The pandemic is over! The pandemic is over!
I’ve heard the cries up and down the streets worldwide from individuals, colleagues, business leaders, and governments. The declaration of freedom has been loud and excited from all quarters. The theory seems to be that by saying it often enough will also mean that it never happened.
Coming back to reality, the effects from the pandemic will continue to be seen for years. Right now, in March 2023, no one in the world knows when or at what level occupancy levels will restabilize. No one knows what long-term impacts the new technology deployed rapidly will have on team dynamics. No one knows the effects from long-term remote and hybrid working will have on relationships within teams. We are guessing about so many things.
Early returns to the office (and we are still in the early phases) are not going to be representative of how people use offices three years from now. Using data from this early return to design for three years from now means you will, by definition, be designing for use patterns that are wrong. You may have what seems to be great data, but that data does not show what you want it to show.
Hope is not a business strategy. Wanting the data to be of a nature and quality to influence your workplace strategy does not make it so. Hoping that simply having people back in the office means you know how many will be there in the future does not make it so. Praying that you are doing more than guessing when you build your new post-pandemic workplaces will not make it so.
This does not mean that the data and direction you can see today have no value. It means that the way you need to use data to inform your workplace today is completely different than how you would have done it three years ago. The data looks the same but is not. Treat it differently. Look at it critically. Question how it may be misleading you. Estimate how it may change up, down, and across time. What things will the new workplace be most sensitive to? What aspects will not cause future headaches and problems and can be ignored?
I see any number of companies measuring their workplace more now than they ever have before. Then I watch in horror as they make the mistake of assuming that because “the pandemic is over” it means the data reflects a new normal. Do not make their mistake.

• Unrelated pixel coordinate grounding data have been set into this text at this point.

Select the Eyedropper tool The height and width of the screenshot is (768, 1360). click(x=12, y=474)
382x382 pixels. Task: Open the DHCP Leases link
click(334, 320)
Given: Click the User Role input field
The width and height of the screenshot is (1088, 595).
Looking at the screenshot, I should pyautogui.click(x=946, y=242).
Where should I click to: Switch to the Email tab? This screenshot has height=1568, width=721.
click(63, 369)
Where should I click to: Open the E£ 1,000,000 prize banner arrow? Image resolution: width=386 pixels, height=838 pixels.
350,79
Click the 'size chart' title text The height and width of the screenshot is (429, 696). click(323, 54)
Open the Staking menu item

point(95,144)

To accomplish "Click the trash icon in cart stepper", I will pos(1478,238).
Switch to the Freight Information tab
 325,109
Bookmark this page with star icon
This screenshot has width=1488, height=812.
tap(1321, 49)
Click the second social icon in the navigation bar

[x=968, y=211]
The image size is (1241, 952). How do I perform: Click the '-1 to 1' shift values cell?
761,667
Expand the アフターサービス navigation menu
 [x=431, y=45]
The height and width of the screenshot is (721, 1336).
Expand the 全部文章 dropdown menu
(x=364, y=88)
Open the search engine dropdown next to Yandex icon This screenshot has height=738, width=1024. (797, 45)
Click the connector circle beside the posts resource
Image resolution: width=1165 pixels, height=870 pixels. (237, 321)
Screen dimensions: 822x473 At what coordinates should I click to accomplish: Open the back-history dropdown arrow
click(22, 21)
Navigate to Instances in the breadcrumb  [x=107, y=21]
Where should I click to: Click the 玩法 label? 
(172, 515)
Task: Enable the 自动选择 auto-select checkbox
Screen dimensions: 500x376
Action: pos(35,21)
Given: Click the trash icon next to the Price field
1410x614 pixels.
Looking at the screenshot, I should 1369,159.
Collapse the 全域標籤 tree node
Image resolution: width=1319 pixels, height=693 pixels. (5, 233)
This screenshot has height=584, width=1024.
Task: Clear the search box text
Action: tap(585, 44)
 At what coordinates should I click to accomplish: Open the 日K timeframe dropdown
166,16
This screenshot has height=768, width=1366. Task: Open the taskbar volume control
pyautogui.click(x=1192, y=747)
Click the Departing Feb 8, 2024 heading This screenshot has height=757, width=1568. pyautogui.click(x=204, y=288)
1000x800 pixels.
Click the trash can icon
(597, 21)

As someone that has been monitoring occupancy analytics way before the world really got started on it, you have the advantage of knowing history of changing data during ‘normal’ times. The ebbs and lows of this natural process has not returned but the importance of continuous monitoring is loud and clear. The notion that you can decide your near future design based on snapshot analysis (read clipboard) existed before the pandemic and unfortunately the same people are making the same decisions with analytics data today.
The right way to do it is to make data part of continuous decision making, essentially operationalizing it to drive incremental change.
You are right. Having historical data always, always, always helps to understand the data you are looking at today. If you only look at the most recent 4 months of occupancy when planning a new site (whether today, before the pandemic, or 5 years from now), you will end up designing for occupancy that is not representative of what it is for the year. Maybe you get lucky and your sample set happens to be a good average for the year, but too often it covers off-peak periods. People are always surprised that December and January have some of the highest occupancy days in the calendar, because the monthly averages are below average!